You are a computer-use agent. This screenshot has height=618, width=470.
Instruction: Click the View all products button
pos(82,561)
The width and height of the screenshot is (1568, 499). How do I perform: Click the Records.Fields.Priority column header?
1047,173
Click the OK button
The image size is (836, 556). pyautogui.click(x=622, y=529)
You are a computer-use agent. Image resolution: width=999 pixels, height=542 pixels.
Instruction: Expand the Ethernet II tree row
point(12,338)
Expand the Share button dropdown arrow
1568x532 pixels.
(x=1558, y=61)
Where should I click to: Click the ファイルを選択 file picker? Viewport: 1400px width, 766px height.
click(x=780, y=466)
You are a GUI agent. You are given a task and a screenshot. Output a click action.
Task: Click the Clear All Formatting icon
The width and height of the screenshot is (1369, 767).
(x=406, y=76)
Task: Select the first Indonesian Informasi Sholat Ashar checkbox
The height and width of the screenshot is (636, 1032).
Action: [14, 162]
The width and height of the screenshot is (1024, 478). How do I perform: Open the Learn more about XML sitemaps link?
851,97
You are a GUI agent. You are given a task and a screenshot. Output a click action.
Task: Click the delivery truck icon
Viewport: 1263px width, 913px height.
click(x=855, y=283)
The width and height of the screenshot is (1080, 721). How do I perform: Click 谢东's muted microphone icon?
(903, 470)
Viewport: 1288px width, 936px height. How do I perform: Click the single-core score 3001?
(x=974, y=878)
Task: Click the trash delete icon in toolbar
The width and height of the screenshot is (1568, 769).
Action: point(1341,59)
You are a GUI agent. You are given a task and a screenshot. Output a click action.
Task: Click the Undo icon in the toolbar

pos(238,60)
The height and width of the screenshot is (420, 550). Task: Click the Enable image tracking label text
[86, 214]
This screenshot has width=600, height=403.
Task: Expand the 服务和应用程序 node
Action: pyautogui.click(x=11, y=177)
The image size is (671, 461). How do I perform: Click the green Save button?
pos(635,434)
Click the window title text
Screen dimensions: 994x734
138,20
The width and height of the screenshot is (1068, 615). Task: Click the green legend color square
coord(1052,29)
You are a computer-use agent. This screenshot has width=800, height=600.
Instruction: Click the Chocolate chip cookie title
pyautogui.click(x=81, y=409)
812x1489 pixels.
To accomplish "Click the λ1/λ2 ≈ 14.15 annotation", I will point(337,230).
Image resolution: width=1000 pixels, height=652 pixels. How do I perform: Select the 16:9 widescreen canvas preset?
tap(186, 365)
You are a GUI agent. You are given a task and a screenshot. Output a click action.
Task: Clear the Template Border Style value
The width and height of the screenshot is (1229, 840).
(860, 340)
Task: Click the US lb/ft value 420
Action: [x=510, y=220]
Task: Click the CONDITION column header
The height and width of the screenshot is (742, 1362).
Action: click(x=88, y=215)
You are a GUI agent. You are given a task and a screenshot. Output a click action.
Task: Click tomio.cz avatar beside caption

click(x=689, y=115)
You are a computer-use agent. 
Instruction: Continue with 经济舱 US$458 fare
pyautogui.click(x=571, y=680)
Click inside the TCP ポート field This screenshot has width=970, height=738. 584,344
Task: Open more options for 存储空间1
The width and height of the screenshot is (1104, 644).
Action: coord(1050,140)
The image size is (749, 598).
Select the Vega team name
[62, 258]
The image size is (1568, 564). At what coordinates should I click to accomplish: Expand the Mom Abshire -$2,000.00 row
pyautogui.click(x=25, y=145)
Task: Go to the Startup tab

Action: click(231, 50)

What you have to do: Give back the listing above exactly as written.

Completed task:
You are a computer-use agent. This screenshot has height=618, width=470.
Instruction: Click the View all products button
pos(82,561)
The width and height of the screenshot is (1568, 499). How do I perform: Click the Records.Fields.Priority column header?
1047,173
Click the OK button
The image size is (836, 556). pyautogui.click(x=622, y=529)
You are a computer-use agent. Image resolution: width=999 pixels, height=542 pixels.
Instruction: Expand the Ethernet II tree row
point(12,338)
Expand the Share button dropdown arrow
1568x532 pixels.
(x=1558, y=61)
Where should I click to: Click the ファイルを選択 file picker? Viewport: 1400px width, 766px height.
click(x=780, y=466)
You are a GUI agent. You are given a task and a screenshot. Output a click action.
Task: Click the Clear All Formatting icon
The width and height of the screenshot is (1369, 767).
(x=406, y=76)
Task: Select the first Indonesian Informasi Sholat Ashar checkbox
The height and width of the screenshot is (636, 1032).
Action: [14, 162]
The width and height of the screenshot is (1024, 478). How do I perform: Open the Learn more about XML sitemaps link?
851,97
You are a GUI agent. You are given a task and a screenshot. Output a click action.
Task: Click the delivery truck icon
Viewport: 1263px width, 913px height.
click(x=855, y=283)
The width and height of the screenshot is (1080, 721). How do I perform: Click 谢东's muted microphone icon?
(903, 470)
Viewport: 1288px width, 936px height. How do I perform: Click the single-core score 3001?
(x=974, y=878)
Task: Click the trash delete icon in toolbar
The width and height of the screenshot is (1568, 769).
Action: point(1341,59)
You are a GUI agent. You are given a task and a screenshot. Output a click action.
Task: Click the Undo icon in the toolbar

pos(238,60)
The height and width of the screenshot is (420, 550). Task: Click the Enable image tracking label text
[86, 214]
This screenshot has width=600, height=403.
Task: Expand the 服务和应用程序 node
Action: pyautogui.click(x=11, y=177)
The image size is (671, 461). How do I perform: Click the green Save button?
pos(635,434)
Click the window title text
Screen dimensions: 994x734
138,20
The width and height of the screenshot is (1068, 615). Task: Click the green legend color square
coord(1052,29)
You are a computer-use agent. This screenshot has width=800, height=600.
Instruction: Click the Chocolate chip cookie title
pyautogui.click(x=81, y=409)
812x1489 pixels.
To accomplish "Click the λ1/λ2 ≈ 14.15 annotation", I will point(337,230).
Image resolution: width=1000 pixels, height=652 pixels. How do I perform: Select the 16:9 widescreen canvas preset?
tap(186, 365)
You are a GUI agent. You are given a task and a screenshot. Output a click action.
Task: Clear the Template Border Style value
The width and height of the screenshot is (1229, 840).
(860, 340)
Task: Click the US lb/ft value 420
Action: [x=510, y=220]
Task: Click the CONDITION column header
The height and width of the screenshot is (742, 1362).
Action: click(x=88, y=215)
You are a GUI agent. You are given a task and a screenshot. Output a click action.
Task: Click tomio.cz avatar beside caption

click(x=689, y=115)
You are a computer-use agent. 
Instruction: Continue with 经济舱 US$458 fare
pyautogui.click(x=571, y=680)
Click inside the TCP ポート field This screenshot has width=970, height=738. 584,344
Task: Open more options for 存储空间1
The width and height of the screenshot is (1104, 644).
Action: coord(1050,140)
The image size is (749, 598).
Select the Vega team name
[62, 258]
The image size is (1568, 564). At what coordinates should I click to accomplish: Expand the Mom Abshire -$2,000.00 row
pyautogui.click(x=25, y=145)
Task: Go to the Startup tab

Action: click(231, 50)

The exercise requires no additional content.